Blue Now review – remarkable retelling of Derek Jarman’s final film
A mesmeric reckoning with the devastation of Aids, Blue Now is an ode to an extraordinary artist and his lost generation. Created in 1993, completed just a few months before his death, Blue was Derek Jarman’s final feature film. Originally voiced by his long-term collaborators and featuring nothing but a wide expanse of International Klein Blue, the film is a searing collection of diary excerpts from a period when Aids took his friends, his sight – he began to be able to see only in blue – and when he knew it would soon take his life.
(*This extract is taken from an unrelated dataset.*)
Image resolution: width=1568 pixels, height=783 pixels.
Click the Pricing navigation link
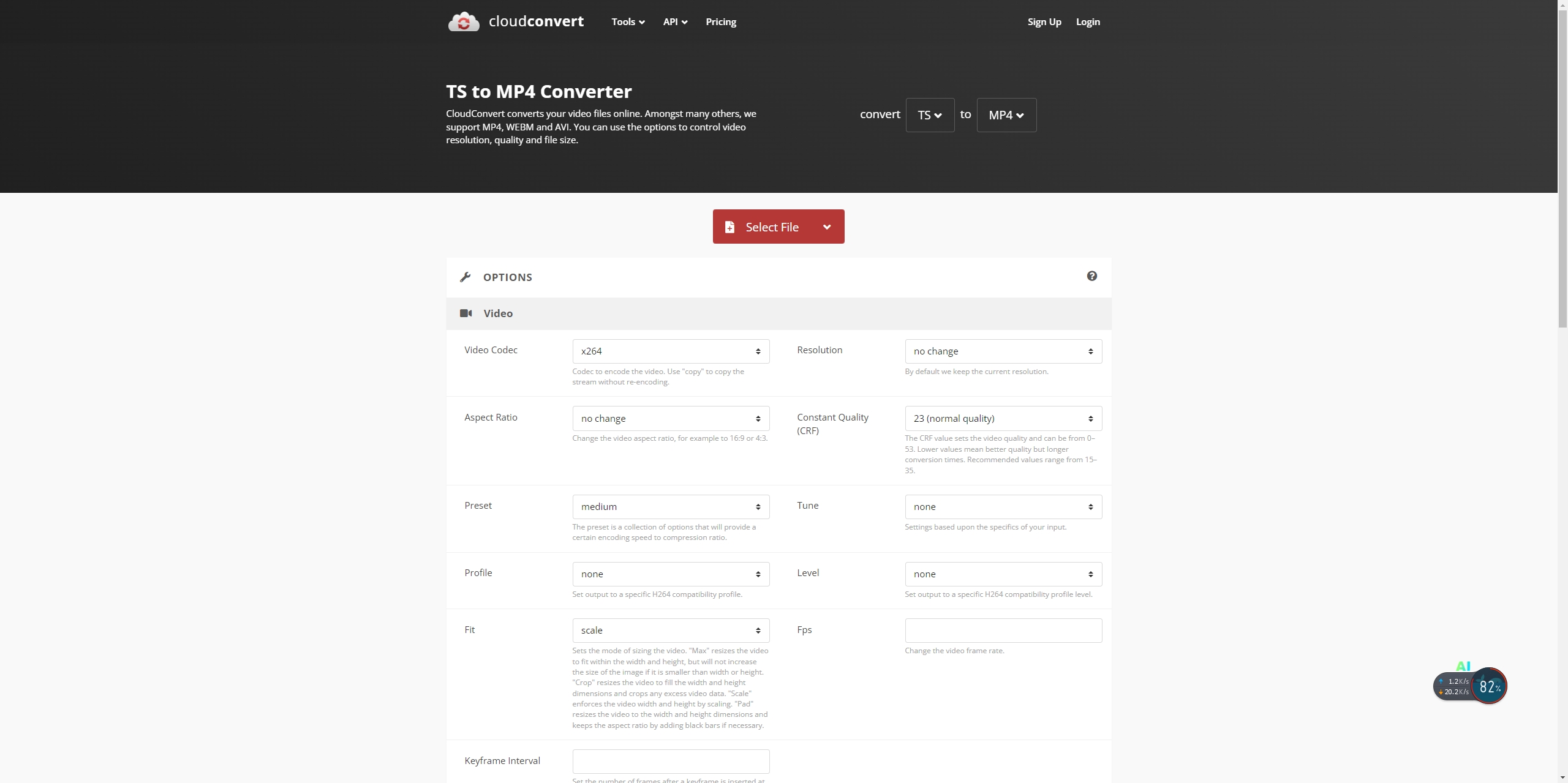[x=721, y=21]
In four performances across four cities, the script is today given new, vivid life by Russell Tovey, Joelle Taylor, Travis Alabanza and Jay Bernard. These prominent queer voices from across the worlds of theatre and poetry sit in front of a large blue screen, perfectly still in the near-darkness, a heady, tragic lullaby on their lips. Where Jarman’s original was a rejection of the visual, Neil Bartlett’s new presentation gives us a little more to look at. The light gently bounces off the faces of the performers and original composer Simon Fisher Turner, and Jarman’s words turn into a fluid, lyrical dance in the hands of BSL interpreter Ali Gordon.
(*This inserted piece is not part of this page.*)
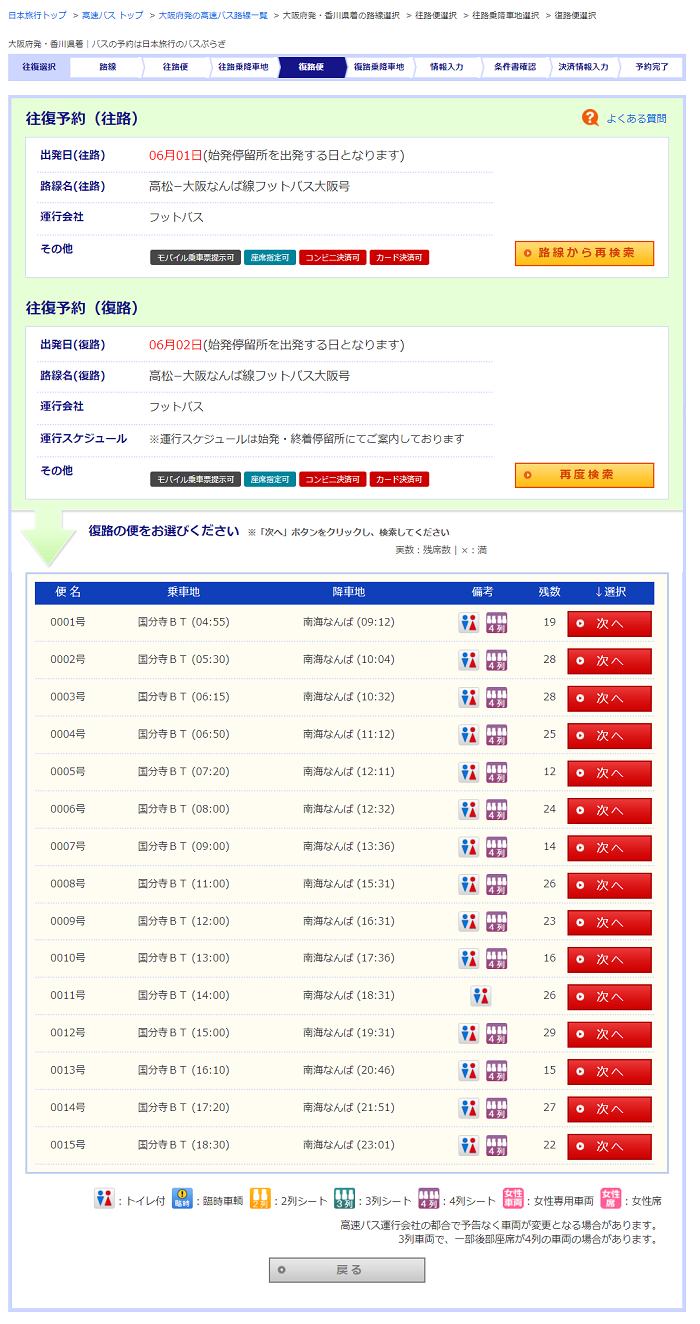Click 4-row seat icon for bus 0003号
Image resolution: width=700 pixels, height=1324 pixels.
click(496, 697)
In its stillness and quiet intensity, this is not always an easy experience. Some of the language is labyrinthine, focus can shift and scuttle away, and I sometimes have to remind myself to look at the blue rather than seek out the features of the faces underneath. But the rhythm is enrapturing, the words of fury and frankness lapping over the sound of waves and gravel crunching on Jarman’s beloved Dungeness beach.
Fisher Turner’s score, almost entirely new, is made of xylophonic shimmers, metallic scrapes and industrial thrummings, at times sounding like a roaring plane is about to take off. The sound doesn’t orchestrate the words so much as outline the feeling of them: a nauseating grinding churns under a long, gruelling list of the side effects of a drug Jarman’s been offered. It makes the room ache.
By extending his words to a younger generation and treating the work with a sense of reverence, this new presentation seems to address, and hope to counter, Jarman’s fear of his generation being forgotten. Mournful, mundane and unsentimental, Blue Now is a remarkable gathering of – and memorial for – queer voices, old and new.